BLOCO DE TEXTO:
==*==

A leucemia mieloide aguda (LMA) possui grande heterogeneidade genética e difícil tratamento, sendo um desafio em oncologia. Frequentemente são observadas mutações no gene FLT3 (fms-like tyrosine kinase 3), que codifica um receptor tirosina quinase muito importante nos processos iniciais da hematopoiese e cuja ativação regula vários processos celulares, como transcrição, proliferação e apoptose. Dois tipos de mutação são comuns nesse gene: a duplicação interna in tandem no domínio justamembrana (FLT3-ITD) e as mutações pontuais nos resíduos D835/I836 do domínio tirosina quinase (FLT3-TKD). Como consequência da ativação constitutiva do receptor FLT3, há maior estímulo à proliferação de clones leucêmicos. Além disso, estudos demonstram que a superexpressão de FLT3 está associada a um pior prognóstico em pacientes com LMA. Há evidências de que este desfecho possa ocorrer independentemente da presença de mutações ativadoras, entretanto, ainda há pouca elucidação sobre o assunto. Com isso, buscamos determinar o nível de expressão gênica associado ao estado de ativação oncogênica de FLT3 em pacientes com LMA.
MetodologiaPara tal, amostras de pacientes diagnosticados com LMA estão sendo recebidas de diferentes centros: Prontobaby, IMIP, IPPMG-UFRJ, Hemorio e Hospital Amaral Carvalho. Além disso, as amostras estão sendo caracterizadas quanto à ocorrência das principais alterações de risco prognóstico definidas pela European LeukemiaNet (ELN): mutações em FLT3 (ITD e TKD), NPM1 e WT1. A busca por mutações em FLT3-ITD e NPM1 está sendo realizada por análise de fragmentos, enquanto a busca por mutações FLT3-TKD e no gene WT1 está sendo realizada por sequenciamento de Sanger. Por fim, para verificar a associação entre o nível de expressão de FLT3 com marcadores de ativação desta via, dados de expressão gênica (RNA-seq) e proteica (RPPA) foram obtidos do banco de dados CCLE. Posteriormente foi realizada uma análise de expressão diferencial entre dois grupos de linhagens celulares de LMA: com mutação em FLT3 vs. com baixa expressão de FLT3.
ResultadosAté o momento, incluímos 63 amostras, sendo que a maior parte dos pacientes é do sexo masculino (51%) e com a mediana de idade de 12 anos (variação: 0-79 anos); o subtipo FAB M3 representa 13% dos casos. Do ponto de vista molecular, 14% dos pacientes possuem alteração no gene NPM1, 13% em FLT3-ITD, 1,26% em FLT3-TKD e nenhum paciente apresentou alteração no gene WT1. Seguindo a estratificação de risco prognóstico definida pela ELN, 8 pacientes foram classificados com prognóstico favorável, 6 com intermediário e 2 com prognóstico desfavorável. Nas abordagens in silico, destacam-se três genes diferencialmente expressos entre os dois grupos de linhagem celular: BCL2, STAT5 e NDRG1. Eles apresentaram expressão proporcional à observada em FLT3 (R = 0,62 p = 0,00016; R = 0,62 p = 0,00016; R = 0,7 p = 7,7e-06, respectivamente). Além disso, seus níveis transcricionais foram diretamente proporcionais aos seus níveis proteicos (R = 0,19 p = 6,2e-12; R = 0,9 p = 1,5e-12; R = 0,61 p = 0,00018, respectivamente).
Conclusões e perspectivasA partir disso, esperamos utilizar estes marcadores para entender melhor os mecanismos de ativação oncogênica de FLT3 na LMA, o que é essencial para melhorar a estratificação de risco prognóstico desses pacientes, além de auxiliar no desenvolvimento de novas terapias para a doença.

==*==

EXTRATO DE REGISTROS:
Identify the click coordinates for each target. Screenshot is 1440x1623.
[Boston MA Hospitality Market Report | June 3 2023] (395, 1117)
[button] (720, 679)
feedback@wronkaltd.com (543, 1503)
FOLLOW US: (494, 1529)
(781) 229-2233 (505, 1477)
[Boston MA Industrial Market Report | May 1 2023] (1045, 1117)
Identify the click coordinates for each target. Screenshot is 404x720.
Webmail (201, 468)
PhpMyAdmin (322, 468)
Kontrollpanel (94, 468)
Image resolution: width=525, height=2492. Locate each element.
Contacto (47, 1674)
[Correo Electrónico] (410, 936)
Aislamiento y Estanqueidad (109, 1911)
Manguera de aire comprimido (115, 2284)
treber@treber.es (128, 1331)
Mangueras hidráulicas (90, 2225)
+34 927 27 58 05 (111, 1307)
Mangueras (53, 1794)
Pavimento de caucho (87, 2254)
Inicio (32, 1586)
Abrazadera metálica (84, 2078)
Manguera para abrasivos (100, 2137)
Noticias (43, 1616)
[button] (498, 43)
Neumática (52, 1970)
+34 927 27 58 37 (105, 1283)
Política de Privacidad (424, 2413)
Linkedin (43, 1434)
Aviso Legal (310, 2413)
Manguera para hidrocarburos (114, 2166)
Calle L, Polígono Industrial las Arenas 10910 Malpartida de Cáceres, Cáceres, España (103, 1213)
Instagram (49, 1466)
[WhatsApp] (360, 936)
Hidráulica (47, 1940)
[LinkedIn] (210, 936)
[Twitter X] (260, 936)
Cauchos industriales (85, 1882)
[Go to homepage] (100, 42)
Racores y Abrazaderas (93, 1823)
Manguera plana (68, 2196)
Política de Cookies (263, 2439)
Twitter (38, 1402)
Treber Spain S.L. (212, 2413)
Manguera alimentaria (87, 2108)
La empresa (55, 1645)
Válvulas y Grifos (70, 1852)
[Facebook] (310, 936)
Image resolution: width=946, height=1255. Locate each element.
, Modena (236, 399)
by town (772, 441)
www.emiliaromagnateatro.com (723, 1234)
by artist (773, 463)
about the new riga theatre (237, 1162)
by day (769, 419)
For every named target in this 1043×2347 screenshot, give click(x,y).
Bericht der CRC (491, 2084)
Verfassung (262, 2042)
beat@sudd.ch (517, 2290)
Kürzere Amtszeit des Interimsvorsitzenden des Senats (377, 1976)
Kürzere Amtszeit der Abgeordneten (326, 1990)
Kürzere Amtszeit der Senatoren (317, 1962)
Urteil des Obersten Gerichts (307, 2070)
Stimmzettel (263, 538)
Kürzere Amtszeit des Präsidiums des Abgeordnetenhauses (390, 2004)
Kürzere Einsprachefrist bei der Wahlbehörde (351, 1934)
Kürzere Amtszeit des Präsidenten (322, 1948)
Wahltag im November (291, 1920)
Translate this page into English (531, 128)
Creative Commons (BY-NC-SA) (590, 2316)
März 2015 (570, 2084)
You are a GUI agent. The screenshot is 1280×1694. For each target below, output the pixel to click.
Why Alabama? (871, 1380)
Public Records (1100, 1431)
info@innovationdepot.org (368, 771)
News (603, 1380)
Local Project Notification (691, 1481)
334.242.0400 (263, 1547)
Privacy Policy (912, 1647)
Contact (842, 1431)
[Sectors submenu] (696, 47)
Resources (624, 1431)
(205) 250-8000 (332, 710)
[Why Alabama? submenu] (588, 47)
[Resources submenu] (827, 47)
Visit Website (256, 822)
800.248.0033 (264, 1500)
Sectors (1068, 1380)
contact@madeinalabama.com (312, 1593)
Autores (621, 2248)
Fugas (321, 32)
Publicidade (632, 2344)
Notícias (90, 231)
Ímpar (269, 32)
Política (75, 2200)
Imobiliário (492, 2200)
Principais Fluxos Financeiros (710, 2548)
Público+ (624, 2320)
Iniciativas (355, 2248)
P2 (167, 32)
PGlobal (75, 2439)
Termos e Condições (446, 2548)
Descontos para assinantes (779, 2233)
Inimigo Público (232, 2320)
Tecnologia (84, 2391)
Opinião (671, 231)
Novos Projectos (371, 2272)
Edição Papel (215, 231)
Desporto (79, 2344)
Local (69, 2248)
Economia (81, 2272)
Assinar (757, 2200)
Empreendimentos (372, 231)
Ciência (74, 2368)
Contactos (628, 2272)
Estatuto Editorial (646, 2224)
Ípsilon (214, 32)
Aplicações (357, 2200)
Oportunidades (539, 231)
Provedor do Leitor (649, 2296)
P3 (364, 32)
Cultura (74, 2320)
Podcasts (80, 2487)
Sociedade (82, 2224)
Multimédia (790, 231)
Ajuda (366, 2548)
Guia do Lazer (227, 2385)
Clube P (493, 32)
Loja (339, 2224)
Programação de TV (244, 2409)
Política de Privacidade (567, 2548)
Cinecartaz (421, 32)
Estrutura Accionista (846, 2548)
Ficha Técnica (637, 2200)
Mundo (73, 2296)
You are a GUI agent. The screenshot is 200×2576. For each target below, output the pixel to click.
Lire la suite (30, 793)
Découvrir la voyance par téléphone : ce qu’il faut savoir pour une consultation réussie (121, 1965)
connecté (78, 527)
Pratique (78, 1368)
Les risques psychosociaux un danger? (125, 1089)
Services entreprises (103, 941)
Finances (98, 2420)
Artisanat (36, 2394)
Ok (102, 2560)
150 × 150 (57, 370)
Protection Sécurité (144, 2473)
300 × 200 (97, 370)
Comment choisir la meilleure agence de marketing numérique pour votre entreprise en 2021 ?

==*==

O QUE FAZER:
Troque "novas terapias" por "novos tratamentos" no texto sobre leucemia mieloide aguda e reproduza tudo desde "Conclusões e perspectivasA" até "para a doença.".

RESPOSTA DA TAREFA:
Conclusões e perspectivasA partir disso, esperamos utilizar estes marcadores para entender melhor os mecanismos de ativação oncogênica de FLT3 na LMA, o que é essencial para melhorar a estratificação de risco prognóstico desses pacientes, além de auxiliar no desenvolvimento de novos tratamentos para a doença.